Former US Securities and Exchange Commission Chair Gary Gensler renewed his warning to investors about the risks of cryptocurrencies, calling most of the market “highly speculative” in a new Bloomberg interview on Tuesday.

He carved out Bitcoin (BTC) as comparatively closer to a commodity while stressing that most tokens don’t offer “a dividend” or “usual returns.”

Gensler framed the current market backdrop as a reckoning consistent with warnings he made while in office that the global public’s fascination with cryptocurrencies doesn’t equate to fundamentals.
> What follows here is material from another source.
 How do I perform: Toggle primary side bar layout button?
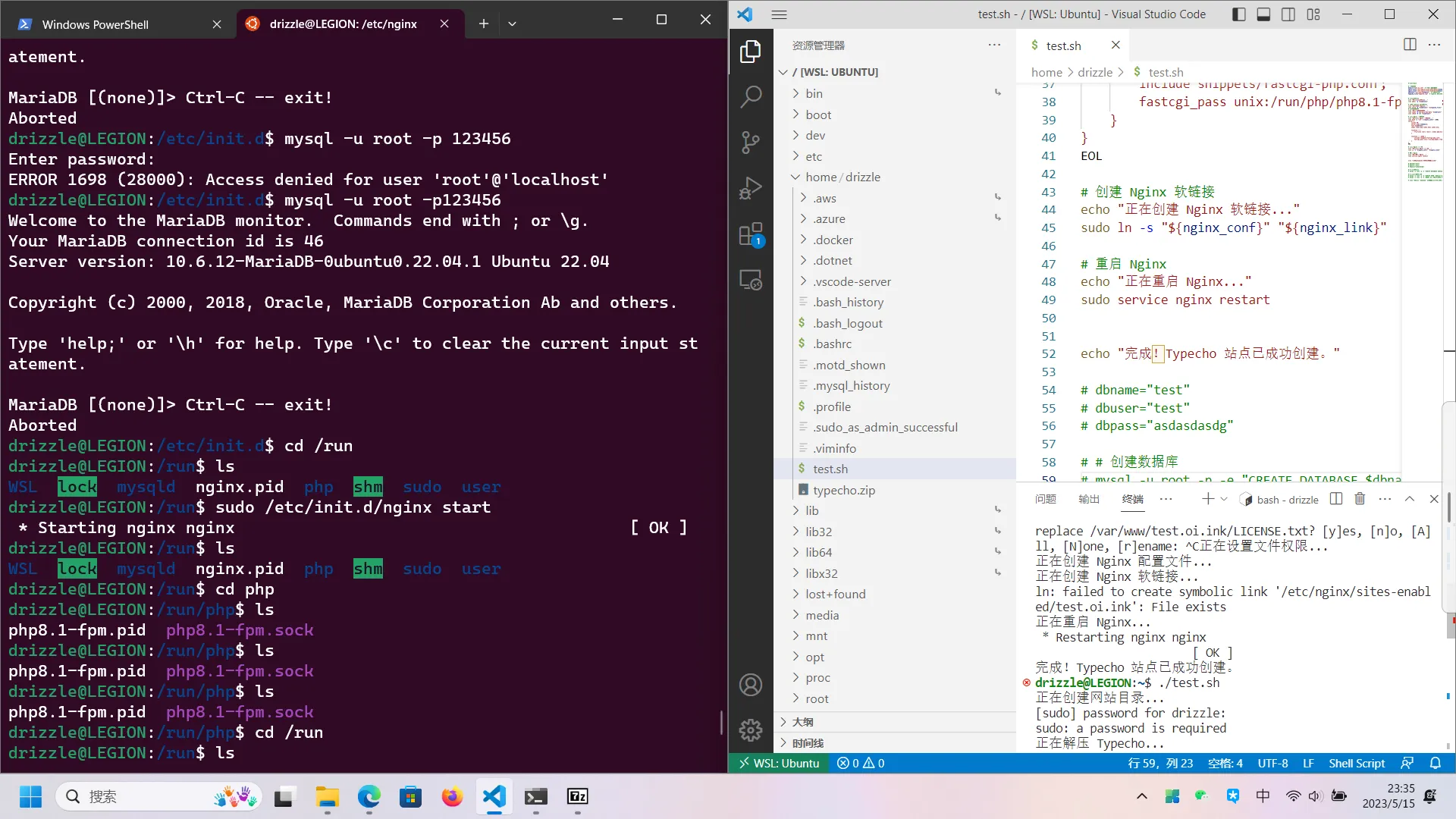[1239, 14]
“All the thousands of other tokens, not the stablecoins that are backed by US dollars, but all the thousands of other tokens, you have to ask yourself, what are the fundamentals? What’s underlying it… The investing public just needs to be aware of those risks,” he said.

Gensler’s record and industry backlash

Gensler led the SEC from April 17, 2021, to Jan. 20, 2025, overseeing an aggressive enforcement agenda that included lawsuits against major crypto intermediaries and the view that many tokens are unregistered securities.
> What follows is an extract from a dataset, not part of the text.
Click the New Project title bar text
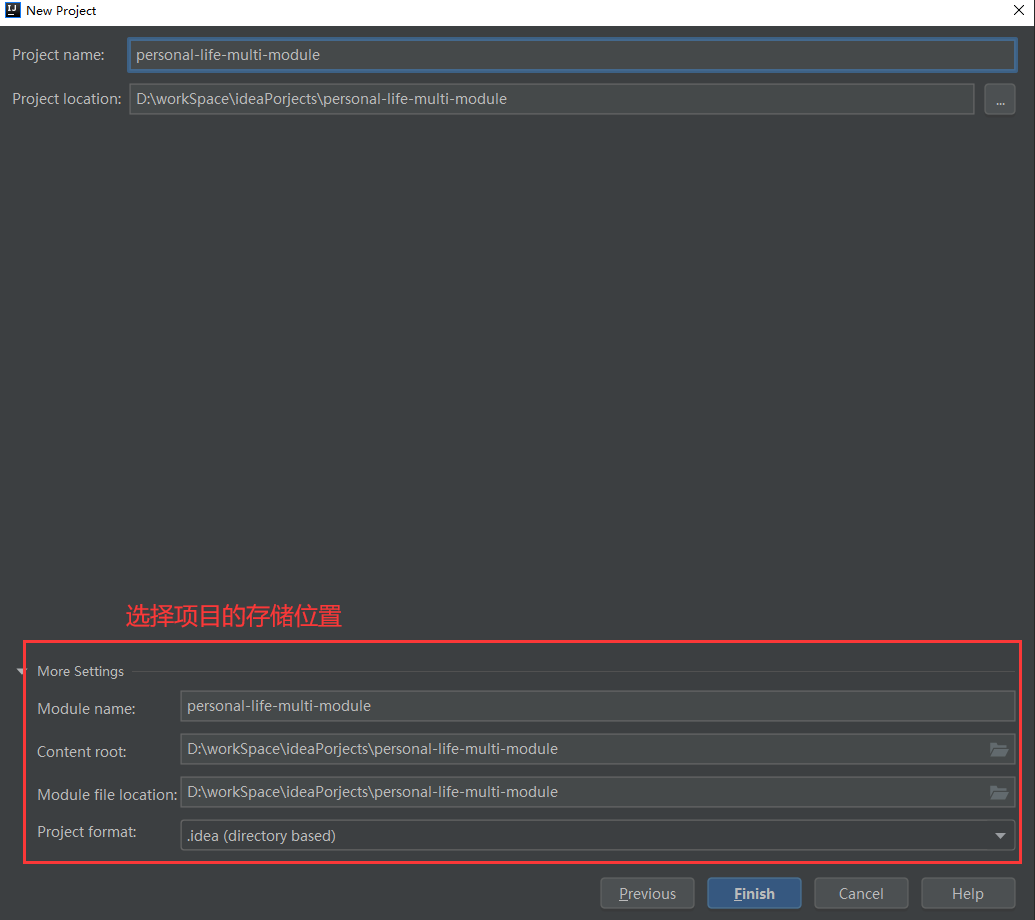 pos(62,11)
Related: House Republicans to probe Gary Gensler’s deleted texts

The industry winced at high‑profile actions against exchanges and staking programs, as well as the posture that most token issuers fell afoul of registration rules.

Gary Gensler labels crypto as “highly speculative.” Source: Bloomberg

Under Gensler’s tenure, Coinbase was sued by the SEC for operating as an unregistered exchange, broker and clearing agency, and for offering an unregistered staking-as-a-service program. Kraken was also forced to shut its US staking program and pay a $30 million penalty.

The politicization of crypto

Pushed on the politicization of crypto, including references to the Trump family’s crypto involvement by the Bloomberg interviewer, the former chair rejected the framing.

“No, I don’t think so,” he said, arguing it’s more about capital markets fairness and “commonsense rules of the road,” than a “Democrat versus Republican thing.”

He added: “When you buy and sell a stock or a bond, you want to get various information,” and “the same treatment as the big investors.” That’s the fairness underpinning US capital markets.

Related: Coinbase files FOIA to see how much the SEC’s ‘war on crypto’ cost

ETFs and the drift to centralization

On ETFs, Gensler said finance “ever since antiquity… goes toward centralization,” so it’s unsurprising that an ecosystem born decentralized has become “more integrated and more centralized.”

He noted that investors can already express themselves in gold and silver through exchange‑traded funds, and that during his tenure, the first US Bitcoin futures ETFs were approved, tying parts of crypto’s plumbing more closely to traditional markets.

Gensler’s latest comments draw a familiar line: Bitcoin sits in a different bucket, while most other tokens remain, in his view, speculative and light on fundamentals.

Even out of office, his framing will echo through courts, compliance desks and allocation committees weighing BTC’s status against persistent regulatory caution of altcoins.